The analysis of network traffic is insufficient to effectively detect malware on the system. While overtly noisy activity such as spambots can raise alarms, the more subtle activity of modern APTs can easily remain under the radar because it is too easy to blend in with normal traffic. Far too many programs establish network connections today to use that as a reliable indicator. Legitimate programs call home to see if software updates are available, connect to social networking sites to post or cull information, display help documentation stored on the web, and so on. In the case of GoogleSoftwareUpdateAgent, it makes secure/encrypted web connections infrequently, staying under the radar of volume-based network detection rules. Even if an organization uses an SSL proxy to intercept and decrypt the data over the SSL/TSL connection, an adversary can simply encrypt the data prior to transporting it over an encrypted connection.
The control and data flow graph is critical to detecting and understanding attacks on your system. A detailed examination of any single data file, program, or process is insufficient to distinguish between malicious or benign activity. It is the totality of behavior, identified by the graph, that is needed.

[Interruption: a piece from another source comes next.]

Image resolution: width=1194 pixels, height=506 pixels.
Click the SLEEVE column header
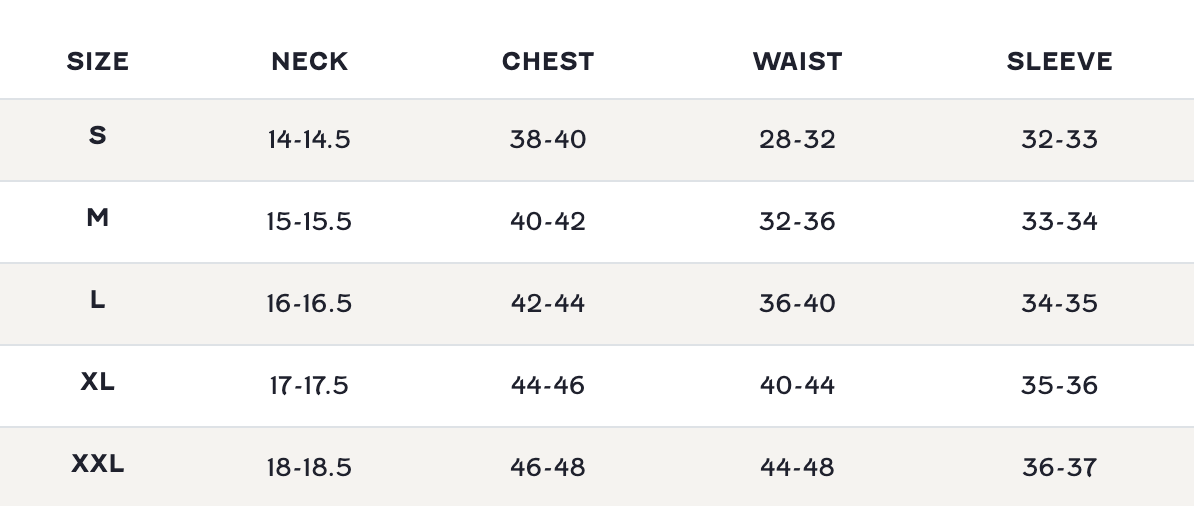tap(1059, 61)
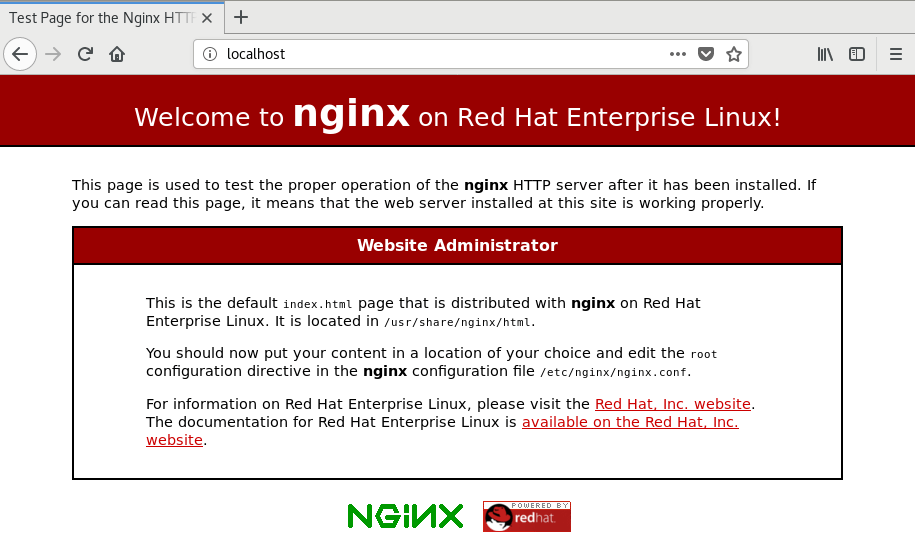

One of the best sources of data for building control and data flow graphs, and thus being able to detect and understand malicious activity, is the system's audit trail data. Modern operating systems' audit subsystems, when configured appropriately, record process creation, file accesses, network activity, and other relevant information for building these graphs. Audit data is probably the best source of information for analyzing modern threats.
The Google software update process provides an ideal test for your organization to determine if you are prepared for APTs. It exhibits many of the traits of APT malware, and it occurs frequently enough in your production network that you should have many opportunities to test yourself. No analysis of any single piece of the activity – from the starting of the bootstrapping process to the change of the system – is sufficient to determine if this is part of an APT. You need to be able to answer the questions "So what?" and "How did this happen?" in order to be prepared for APTs.